» **The input**:
+---+
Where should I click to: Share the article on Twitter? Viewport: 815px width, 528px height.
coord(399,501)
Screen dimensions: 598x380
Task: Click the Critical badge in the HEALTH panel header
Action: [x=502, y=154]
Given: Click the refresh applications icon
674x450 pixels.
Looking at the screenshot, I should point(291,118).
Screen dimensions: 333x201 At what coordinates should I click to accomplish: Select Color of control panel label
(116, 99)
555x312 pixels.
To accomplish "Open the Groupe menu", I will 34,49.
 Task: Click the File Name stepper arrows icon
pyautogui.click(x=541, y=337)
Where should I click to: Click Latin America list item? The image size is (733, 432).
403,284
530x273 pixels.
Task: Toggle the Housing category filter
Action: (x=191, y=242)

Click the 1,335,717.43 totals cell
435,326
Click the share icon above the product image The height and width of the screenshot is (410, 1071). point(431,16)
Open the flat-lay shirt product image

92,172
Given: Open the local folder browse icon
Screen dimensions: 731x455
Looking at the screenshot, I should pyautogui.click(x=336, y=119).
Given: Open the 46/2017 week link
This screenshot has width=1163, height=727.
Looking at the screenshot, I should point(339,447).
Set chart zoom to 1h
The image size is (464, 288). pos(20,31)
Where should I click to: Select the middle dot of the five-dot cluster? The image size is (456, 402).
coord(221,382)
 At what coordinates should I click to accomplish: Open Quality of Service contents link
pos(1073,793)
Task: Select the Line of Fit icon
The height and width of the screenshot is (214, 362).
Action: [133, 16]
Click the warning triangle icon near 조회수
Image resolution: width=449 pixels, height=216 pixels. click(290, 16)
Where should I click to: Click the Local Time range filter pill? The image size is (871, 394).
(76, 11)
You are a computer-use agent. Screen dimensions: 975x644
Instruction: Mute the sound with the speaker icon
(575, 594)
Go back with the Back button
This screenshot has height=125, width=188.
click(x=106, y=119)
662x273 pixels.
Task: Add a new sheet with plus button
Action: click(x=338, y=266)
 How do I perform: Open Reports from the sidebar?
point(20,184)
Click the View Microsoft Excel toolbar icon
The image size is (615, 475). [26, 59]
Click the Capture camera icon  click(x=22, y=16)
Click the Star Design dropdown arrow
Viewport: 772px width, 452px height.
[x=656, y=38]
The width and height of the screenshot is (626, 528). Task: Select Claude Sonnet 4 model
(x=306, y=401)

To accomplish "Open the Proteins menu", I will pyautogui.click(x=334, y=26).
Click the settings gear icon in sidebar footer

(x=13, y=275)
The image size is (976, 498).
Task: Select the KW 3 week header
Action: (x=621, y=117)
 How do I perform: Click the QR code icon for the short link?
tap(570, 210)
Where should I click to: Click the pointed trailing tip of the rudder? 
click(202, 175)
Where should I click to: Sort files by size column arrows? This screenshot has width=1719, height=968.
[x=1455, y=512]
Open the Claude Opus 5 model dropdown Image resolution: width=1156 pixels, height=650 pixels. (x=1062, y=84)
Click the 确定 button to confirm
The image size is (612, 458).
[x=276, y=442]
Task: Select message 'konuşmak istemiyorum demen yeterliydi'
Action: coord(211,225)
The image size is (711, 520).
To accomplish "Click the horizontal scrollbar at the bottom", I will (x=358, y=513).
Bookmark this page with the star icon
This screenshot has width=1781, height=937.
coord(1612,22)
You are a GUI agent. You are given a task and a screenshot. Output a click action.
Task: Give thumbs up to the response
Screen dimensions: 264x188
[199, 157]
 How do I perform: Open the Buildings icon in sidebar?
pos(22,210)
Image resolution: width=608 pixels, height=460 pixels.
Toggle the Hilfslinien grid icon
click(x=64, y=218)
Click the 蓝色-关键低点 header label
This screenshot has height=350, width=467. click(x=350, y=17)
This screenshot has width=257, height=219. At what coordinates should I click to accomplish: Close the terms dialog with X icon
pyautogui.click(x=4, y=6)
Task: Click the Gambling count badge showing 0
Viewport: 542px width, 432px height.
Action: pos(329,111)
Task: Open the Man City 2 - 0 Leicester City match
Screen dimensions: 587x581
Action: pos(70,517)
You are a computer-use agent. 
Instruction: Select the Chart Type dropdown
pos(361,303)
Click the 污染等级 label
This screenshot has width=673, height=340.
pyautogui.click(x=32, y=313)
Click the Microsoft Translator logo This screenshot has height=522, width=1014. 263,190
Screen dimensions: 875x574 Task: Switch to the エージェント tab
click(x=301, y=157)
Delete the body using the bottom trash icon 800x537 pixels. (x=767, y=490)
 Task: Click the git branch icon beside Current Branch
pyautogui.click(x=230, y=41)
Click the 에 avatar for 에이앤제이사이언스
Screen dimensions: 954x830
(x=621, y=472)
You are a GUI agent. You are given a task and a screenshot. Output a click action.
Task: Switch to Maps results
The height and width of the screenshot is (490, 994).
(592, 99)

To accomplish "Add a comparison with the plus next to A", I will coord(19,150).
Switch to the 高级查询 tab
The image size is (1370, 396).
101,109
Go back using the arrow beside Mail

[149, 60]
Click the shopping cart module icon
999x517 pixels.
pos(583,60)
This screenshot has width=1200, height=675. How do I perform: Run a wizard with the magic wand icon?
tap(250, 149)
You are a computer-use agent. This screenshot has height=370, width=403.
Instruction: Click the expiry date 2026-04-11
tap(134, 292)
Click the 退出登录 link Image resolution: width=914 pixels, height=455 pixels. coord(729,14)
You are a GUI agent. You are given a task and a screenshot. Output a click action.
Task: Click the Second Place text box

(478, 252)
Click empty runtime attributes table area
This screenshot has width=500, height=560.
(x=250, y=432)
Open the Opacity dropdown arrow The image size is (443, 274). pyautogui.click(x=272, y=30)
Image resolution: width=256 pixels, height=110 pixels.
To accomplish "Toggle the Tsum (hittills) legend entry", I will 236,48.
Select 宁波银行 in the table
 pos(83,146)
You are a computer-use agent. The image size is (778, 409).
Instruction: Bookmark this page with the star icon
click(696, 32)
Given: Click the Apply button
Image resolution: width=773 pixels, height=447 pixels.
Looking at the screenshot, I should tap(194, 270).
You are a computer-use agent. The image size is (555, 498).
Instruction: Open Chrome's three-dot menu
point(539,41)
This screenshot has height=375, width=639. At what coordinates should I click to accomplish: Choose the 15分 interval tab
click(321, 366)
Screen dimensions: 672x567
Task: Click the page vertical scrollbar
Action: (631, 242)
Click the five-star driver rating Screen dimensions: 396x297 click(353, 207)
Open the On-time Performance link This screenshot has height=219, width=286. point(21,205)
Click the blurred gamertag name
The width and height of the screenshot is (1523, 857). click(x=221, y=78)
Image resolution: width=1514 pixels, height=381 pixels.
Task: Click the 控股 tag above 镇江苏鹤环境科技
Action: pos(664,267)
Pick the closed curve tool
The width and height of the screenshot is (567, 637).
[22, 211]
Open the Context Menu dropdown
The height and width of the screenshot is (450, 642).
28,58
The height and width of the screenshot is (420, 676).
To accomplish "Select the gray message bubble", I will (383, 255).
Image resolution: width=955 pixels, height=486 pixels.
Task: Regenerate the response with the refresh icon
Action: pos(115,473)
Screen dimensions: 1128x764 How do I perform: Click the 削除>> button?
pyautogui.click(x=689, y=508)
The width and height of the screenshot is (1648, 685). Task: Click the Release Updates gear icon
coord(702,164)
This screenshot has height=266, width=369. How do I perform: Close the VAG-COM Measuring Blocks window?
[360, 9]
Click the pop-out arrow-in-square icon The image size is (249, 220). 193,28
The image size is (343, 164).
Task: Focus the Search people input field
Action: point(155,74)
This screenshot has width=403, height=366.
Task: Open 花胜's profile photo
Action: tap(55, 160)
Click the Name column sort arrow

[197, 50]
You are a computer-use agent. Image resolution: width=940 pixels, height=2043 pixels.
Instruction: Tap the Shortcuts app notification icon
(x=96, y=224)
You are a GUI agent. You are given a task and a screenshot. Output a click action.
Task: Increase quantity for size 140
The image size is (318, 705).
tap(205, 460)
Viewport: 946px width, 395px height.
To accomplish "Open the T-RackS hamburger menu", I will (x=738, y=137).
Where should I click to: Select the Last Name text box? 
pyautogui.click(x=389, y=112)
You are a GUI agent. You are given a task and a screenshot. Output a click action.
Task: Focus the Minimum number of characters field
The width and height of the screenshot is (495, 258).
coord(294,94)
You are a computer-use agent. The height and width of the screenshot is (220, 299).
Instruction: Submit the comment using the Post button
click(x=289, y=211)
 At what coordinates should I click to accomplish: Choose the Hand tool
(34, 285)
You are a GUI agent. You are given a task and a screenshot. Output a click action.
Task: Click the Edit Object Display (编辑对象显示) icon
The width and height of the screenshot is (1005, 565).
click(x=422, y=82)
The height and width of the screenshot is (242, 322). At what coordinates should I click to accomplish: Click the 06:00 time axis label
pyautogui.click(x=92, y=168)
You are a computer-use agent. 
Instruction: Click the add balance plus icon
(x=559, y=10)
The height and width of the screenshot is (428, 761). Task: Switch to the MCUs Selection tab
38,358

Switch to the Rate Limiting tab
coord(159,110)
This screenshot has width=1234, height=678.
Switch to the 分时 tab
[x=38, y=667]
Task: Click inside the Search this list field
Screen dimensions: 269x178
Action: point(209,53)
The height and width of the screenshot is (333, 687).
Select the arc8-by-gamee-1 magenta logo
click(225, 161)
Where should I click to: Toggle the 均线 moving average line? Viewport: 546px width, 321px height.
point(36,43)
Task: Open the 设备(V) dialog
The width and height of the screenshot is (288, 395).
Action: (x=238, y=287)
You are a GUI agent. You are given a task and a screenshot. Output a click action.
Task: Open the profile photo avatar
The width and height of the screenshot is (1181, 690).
+---+
» **Work request**: Starting at the line with "Task: Click the Second Place text box" and ending at the line with "Open the On-time", print each line of the listing above exactly, with no other lines.

» **Result of this exercise**:
Task: Click the Second Place text box

(478, 252)
Click empty runtime attributes table area
This screenshot has width=500, height=560.
(x=250, y=432)
Open the Opacity dropdown arrow The image size is (443, 274). pyautogui.click(x=272, y=30)
Image resolution: width=256 pixels, height=110 pixels.
To accomplish "Toggle the Tsum (hittills) legend entry", I will 236,48.
Select 宁波银行 in the table
 pos(83,146)
You are a computer-use agent. The image size is (778, 409).
Instruction: Bookmark this page with the star icon
click(696, 32)
Given: Click the Apply button
Image resolution: width=773 pixels, height=447 pixels.
Looking at the screenshot, I should tap(194, 270).
You are a computer-use agent. The image size is (555, 498).
Instruction: Open Chrome's three-dot menu
point(539,41)
This screenshot has height=375, width=639. At what coordinates should I click to accomplish: Choose the 15分 interval tab
click(321, 366)
Screen dimensions: 672x567
Task: Click the page vertical scrollbar
Action: (631, 242)
Click the five-star driver rating Screen dimensions: 396x297 click(353, 207)
Open the On-time Performance link This screenshot has height=219, width=286. point(21,205)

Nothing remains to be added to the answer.